Every day Poets & Writers Magazine scans the headlines—from publishing reports to academic announcements to literary dispatches—for all the news that creative writers need to know. Here are today’s stories:
“Someone can tell you to like something. Someone can tell you this is bad or this is good or this what you’re supposed to be reading or this is what you’re supposed to like, but none of that matters. Read and create your own standards of discernment.” Philadelphia poet laureate Raquel Salas Rivera talks about the power of poetry and the importance of Philadelphia as a sanctuary city with a diverse population. (Bustle)

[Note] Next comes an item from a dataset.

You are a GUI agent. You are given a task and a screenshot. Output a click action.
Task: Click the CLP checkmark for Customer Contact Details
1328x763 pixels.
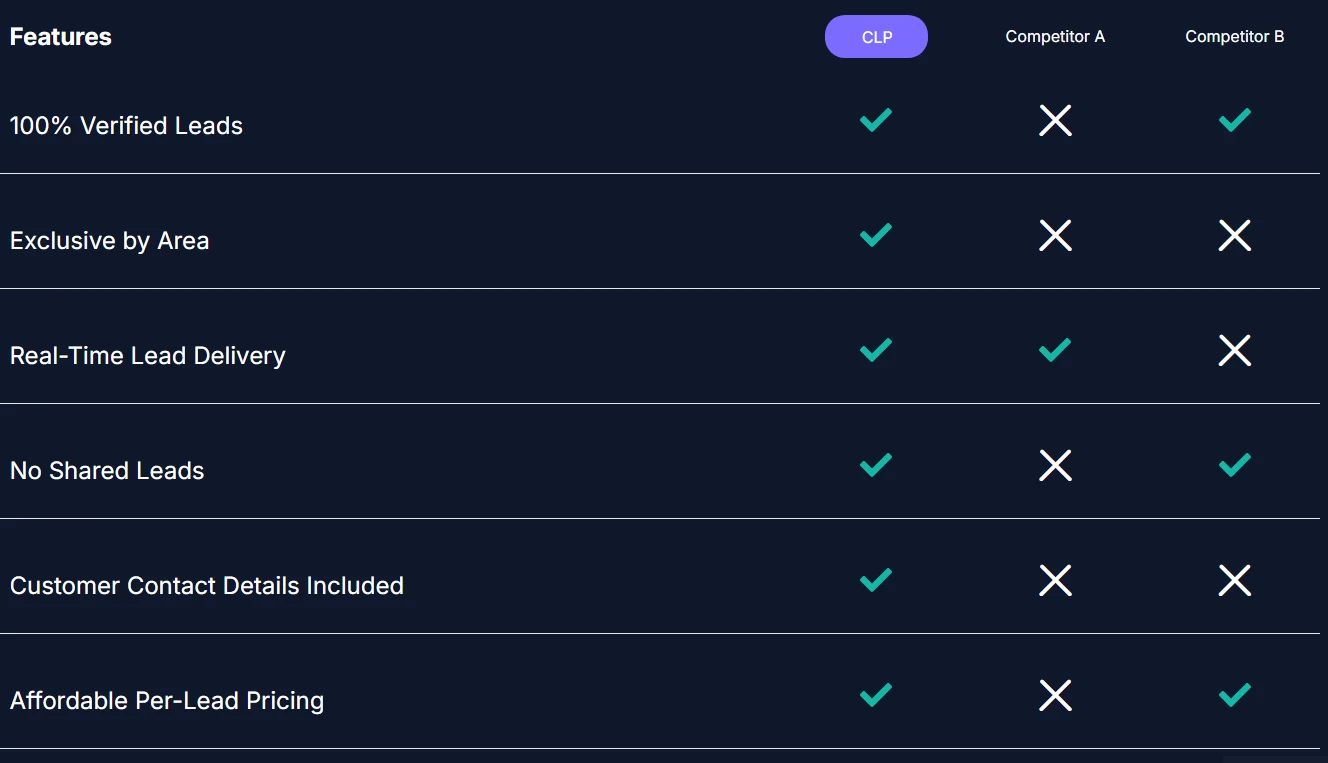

“Young people dressed in bright puffer jackets and pom pom hats were accompanied by older chaperones, some wearing buttons and stickers, and holding signs that conveyed simple messages of urgency: Protect kids, not guns, Books not bullets, and Arms are for hugging, not for killing…” Three editorial staffers from the New York Review of Books report on the March for Our Lives this past weekend in New York City and Washington, D.C.
Meanwhile, the Guardian interviews New York Review of Books editor Ian Buruma about Brexit, the current political climate, and the process of writing his new memoir, A Tokyo Romance.
Seven lawyers weigh in on the lawsuit Harper Lee’s longtime lawyer has brought against the Broadway adaptation of To Kill a Mockingbird, written by Aaron Sorkin. Lee’s lawyer argues that the script departs too far from the novel. (New York Times)
The Pew Center reports that 24 percent of adult Americans have not read a book in the last year and breaks down the demographics of these non-readers.
In response to an animation of Robert Frost’s poem “The Road Not Taken,” Atlantic readers weigh in on the perennial question of whether or not the poem is “America’s most widely misread literary work.”
The Intercept talks with poet and sociologist Eve L. Ewing about working as a public school teacher, the political history of Chicago, Black Panther, and her debut poetry collection, Electric Arches.